# No one as bat sh*t crazy as I am?



## Wanabee (Jul 25, 2013)

Good morning folks (of Canada at least!).

It's just over two years in Toronto now. Canadians are lovely, warm, quirky people. Especially from the East. Everyone is polite. Etc etc. And spontaneous.

However, it's not without faults. Two years in and I don't have any real friends, well most of the time I'm on a different wavelength which turns out to be very European. There's only so much small-talk I can do before it's not even worth trying to engage anymore. And I have nothing to say to anyone.

I hate to say it, but it's just you Toronto. A place full of people who believe they're the centre of the world. Harsh but true! No space for the slightly bat sh*t crazy (you're either too sane or completely insane). The only city in Canada where you get shouted at for being hit by a car... Common!

And there's the immigrants who defend Toronto tooth and nail, despite it having faults like any other place on earth. There's not even a place to go and ***** about the daily annoyances that have slowly driven me insane. God damn the number of stupid people here is so mind boggling, my view on humanity has actually been tarnished. It makes me wonder if London is just as bad (or worse!).

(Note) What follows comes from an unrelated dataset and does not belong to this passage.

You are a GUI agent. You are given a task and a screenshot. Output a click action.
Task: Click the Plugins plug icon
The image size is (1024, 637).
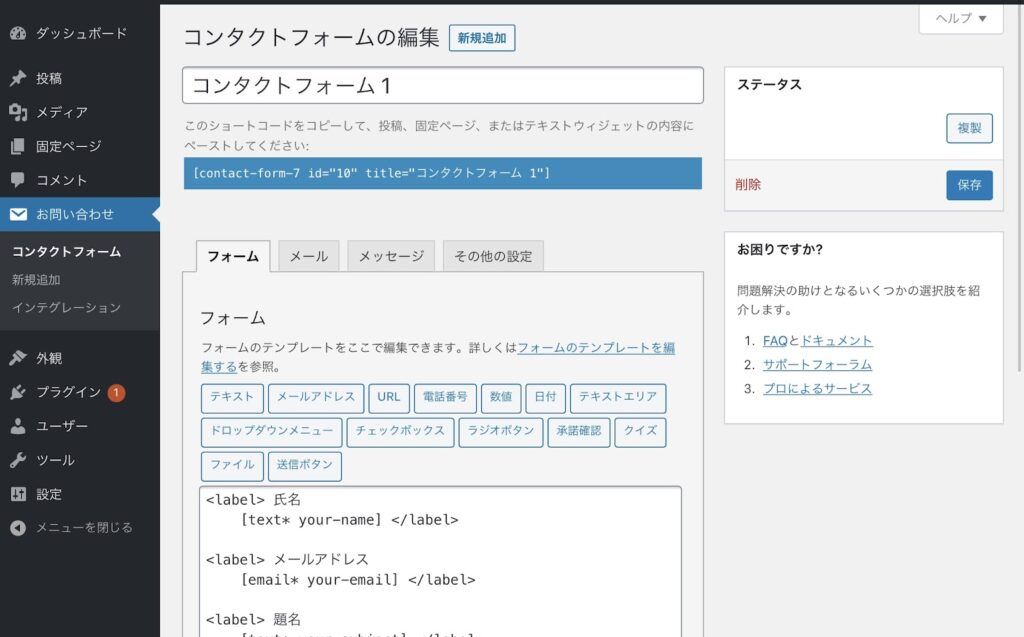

Does anyone realise that money is not the be all and end all of our lives? No, I couldn't really care less if that dress is nice or not. Please! No more about the weather! I get it, it get's cold.

Gah!


----------



## EVHB (Feb 11, 2008)

So what's your plan?


----------



## Wanabee (Jul 25, 2013)

Move to Belgium.


----------



## us2can (Jul 27, 2013)

I'm not as bat sh*t crazy as You are; however, I hope you are content in Belgium.


----------



## MotherKnowsBest (Jul 31, 2013)

Maybe you should have tried a different city or even province. I have met quite a few immigrants that are very rude but lived in BC my entire life and all my friends were born and raised in Canada. I can tell you humans are humans no matter where they are from. Rude is something your taught and the small cities tend to be worse as they don't like "outsiders".


----------